Figure 5. Tgfβ1-mediated regulation of Sox9 expression requires Rho kinase

Western blot analysis of nuclear (n) and cytoplasmic (c) Sox9 (A) and pSmad2 (C) expression in protein lysates collected from pAVICs treated with BSA (control), Tgfβ1, the ROCK inhibitor Y27632, or Tgfβ1 and Y27632. (B) Quantitation of A. (D) qPCR to detect changes in Col2a1 and Runx2 expression in treated cells. * p ≤ 0.05 compared to BSA control. (E) Luciferase assay to show Col2a1 (4×48bp-Col2a1) transcriptional activity in response to wild-type Sox9 (WT-Sox9) and a mutant Sox9 construct in which S64 and S181 phosphorylation sites have been abrogated (pmutant-Sox9). *, p<0.05 compared to WT-Sox9, based on n=3. (F, G) Alizarin Red staining to detect calcific nodule formation in pAVICs treated with BSA control or Y27632.

Figure 6. Targeted deletion of Tgfβ1 in murine VECs leads to decreased Sox9 expression, calcific nodule formation and AoV dysfunction in vivo

(A–F) Immunohistochemistry to show Sox9 expression (green, arrows) in AoV from control (Tgfβ1^fl/fl;Nfatc1ENCre) (A, C, E) and Tgfβ1^fl/fl;Nfatc1ENCre⁺ (B, D, F) mice at post natal (A, B), 3 (C, D) and 6 months (E, F) of age.
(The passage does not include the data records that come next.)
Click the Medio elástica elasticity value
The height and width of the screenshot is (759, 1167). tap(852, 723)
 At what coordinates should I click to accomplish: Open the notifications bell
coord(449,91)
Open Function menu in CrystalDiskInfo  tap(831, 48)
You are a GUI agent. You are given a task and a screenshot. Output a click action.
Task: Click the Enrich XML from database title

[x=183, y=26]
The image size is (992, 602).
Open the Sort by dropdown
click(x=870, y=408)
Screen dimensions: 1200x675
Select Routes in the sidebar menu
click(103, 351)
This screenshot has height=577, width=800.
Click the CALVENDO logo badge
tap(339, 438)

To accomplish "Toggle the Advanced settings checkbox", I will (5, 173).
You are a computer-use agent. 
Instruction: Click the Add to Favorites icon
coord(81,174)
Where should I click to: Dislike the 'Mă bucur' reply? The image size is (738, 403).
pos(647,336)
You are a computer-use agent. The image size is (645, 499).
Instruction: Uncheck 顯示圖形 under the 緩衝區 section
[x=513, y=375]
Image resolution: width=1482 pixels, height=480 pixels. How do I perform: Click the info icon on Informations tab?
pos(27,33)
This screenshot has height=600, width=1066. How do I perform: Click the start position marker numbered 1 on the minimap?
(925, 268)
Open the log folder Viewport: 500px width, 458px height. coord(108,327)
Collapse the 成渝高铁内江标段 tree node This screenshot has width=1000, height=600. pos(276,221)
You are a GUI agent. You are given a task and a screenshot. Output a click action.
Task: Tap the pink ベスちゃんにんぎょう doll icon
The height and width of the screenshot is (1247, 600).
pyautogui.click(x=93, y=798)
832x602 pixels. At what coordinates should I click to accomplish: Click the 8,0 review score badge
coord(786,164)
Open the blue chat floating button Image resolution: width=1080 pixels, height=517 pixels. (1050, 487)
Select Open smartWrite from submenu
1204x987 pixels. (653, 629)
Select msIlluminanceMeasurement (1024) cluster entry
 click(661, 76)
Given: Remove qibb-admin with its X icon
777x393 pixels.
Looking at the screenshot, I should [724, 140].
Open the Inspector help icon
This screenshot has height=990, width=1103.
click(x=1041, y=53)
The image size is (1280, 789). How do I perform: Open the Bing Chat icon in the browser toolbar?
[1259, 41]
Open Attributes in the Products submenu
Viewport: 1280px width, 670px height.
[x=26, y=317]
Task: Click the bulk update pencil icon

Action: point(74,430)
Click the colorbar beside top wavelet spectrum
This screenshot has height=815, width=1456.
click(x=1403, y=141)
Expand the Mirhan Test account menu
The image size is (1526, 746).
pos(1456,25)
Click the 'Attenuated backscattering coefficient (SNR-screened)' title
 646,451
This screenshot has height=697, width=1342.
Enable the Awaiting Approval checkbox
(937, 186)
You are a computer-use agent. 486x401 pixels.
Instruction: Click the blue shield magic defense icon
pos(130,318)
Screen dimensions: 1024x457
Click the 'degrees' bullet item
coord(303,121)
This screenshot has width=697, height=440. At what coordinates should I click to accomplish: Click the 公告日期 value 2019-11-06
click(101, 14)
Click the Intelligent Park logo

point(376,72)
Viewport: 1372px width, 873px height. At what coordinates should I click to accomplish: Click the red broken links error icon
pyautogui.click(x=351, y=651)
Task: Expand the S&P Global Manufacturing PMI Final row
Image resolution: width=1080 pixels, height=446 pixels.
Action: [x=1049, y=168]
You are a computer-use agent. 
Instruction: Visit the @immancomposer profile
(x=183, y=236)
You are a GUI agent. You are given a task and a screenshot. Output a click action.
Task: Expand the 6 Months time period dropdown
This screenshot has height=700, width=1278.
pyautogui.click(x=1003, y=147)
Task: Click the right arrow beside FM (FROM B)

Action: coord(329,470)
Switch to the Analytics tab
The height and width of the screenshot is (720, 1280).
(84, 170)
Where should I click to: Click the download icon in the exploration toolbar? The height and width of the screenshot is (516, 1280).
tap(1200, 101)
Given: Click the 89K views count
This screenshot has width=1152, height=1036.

Representation images shown based on n=3. (G) Alizarin Red reactivity in Tgfβ1^fl/fl;Nfatc1ENCre⁺ mice at each time point relative to age-matched controls, n=3. (H) Echocardiography to determine AoV peak velocity in Tgfβ1^fl/fl;Nfatc1ENCre⁺ mice at 6 months of age compared to controls, n=6. AoV, Aortic valve. *p<0.05 compared to controls.